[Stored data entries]
******************************

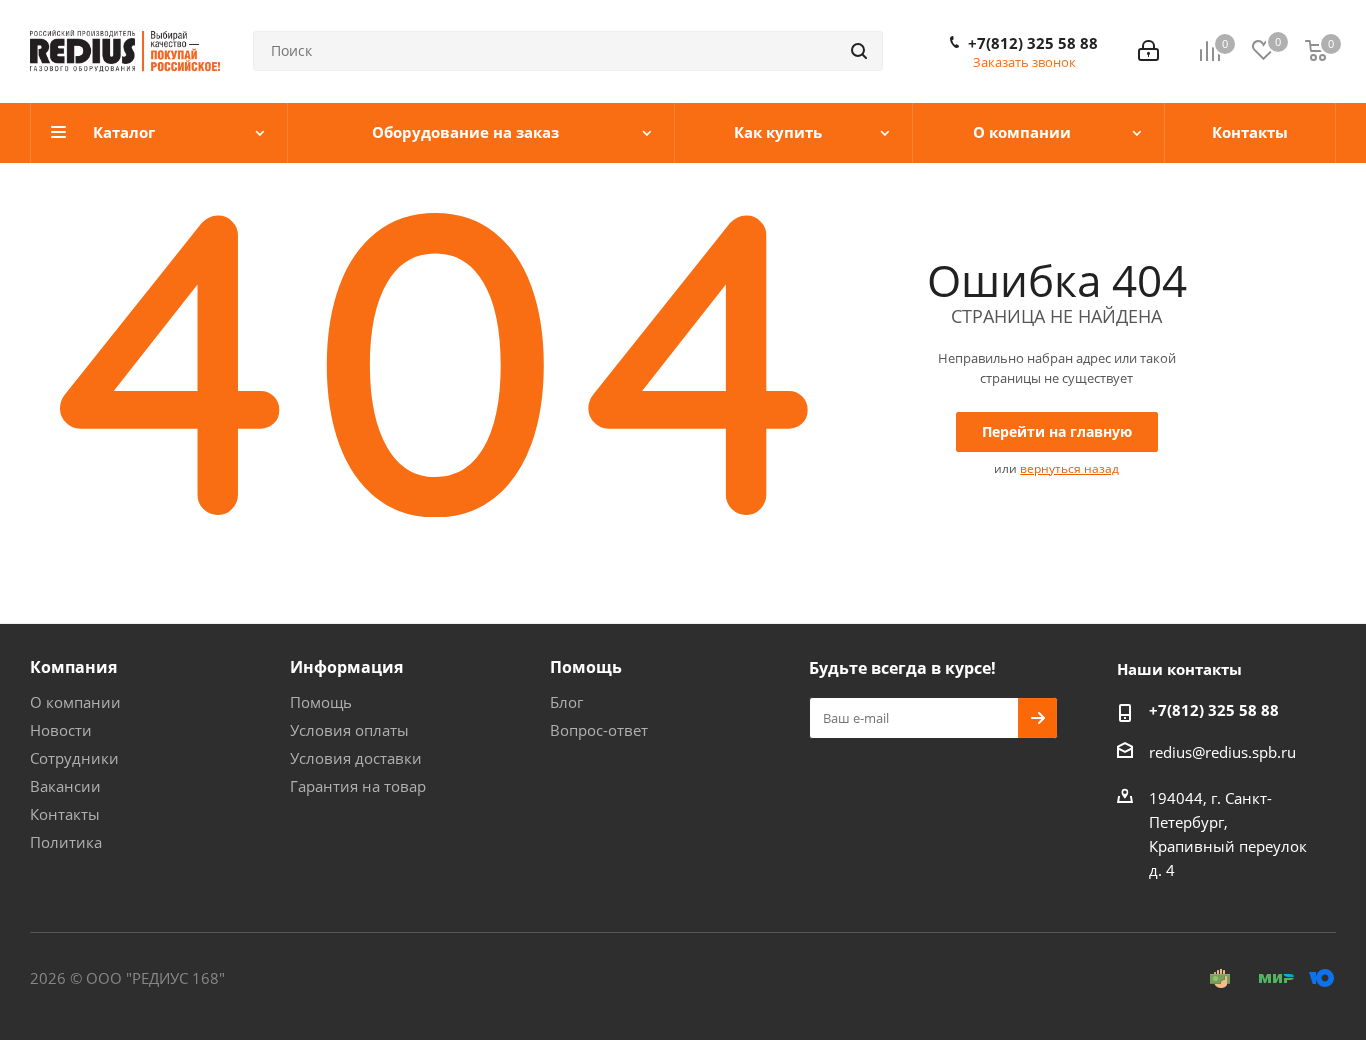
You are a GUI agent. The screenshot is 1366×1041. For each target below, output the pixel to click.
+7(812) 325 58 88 (1033, 43)
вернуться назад (1069, 468)
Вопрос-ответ (599, 730)
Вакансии (65, 786)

******************************

▶ [PROBLEM TO SOLVE]: The records above must be printed exactly, but the pictures they hold should be omitted.

▶ [RESPONSE TO THE EXERCISE]:
You are a GUI agent. The screenshot is 1366×1041. For each target below, output the pixel to click.
+7(812) 325 58 88 (1033, 43)
вернуться назад (1069, 468)
Вопрос-ответ (599, 730)
Вакансии (65, 786)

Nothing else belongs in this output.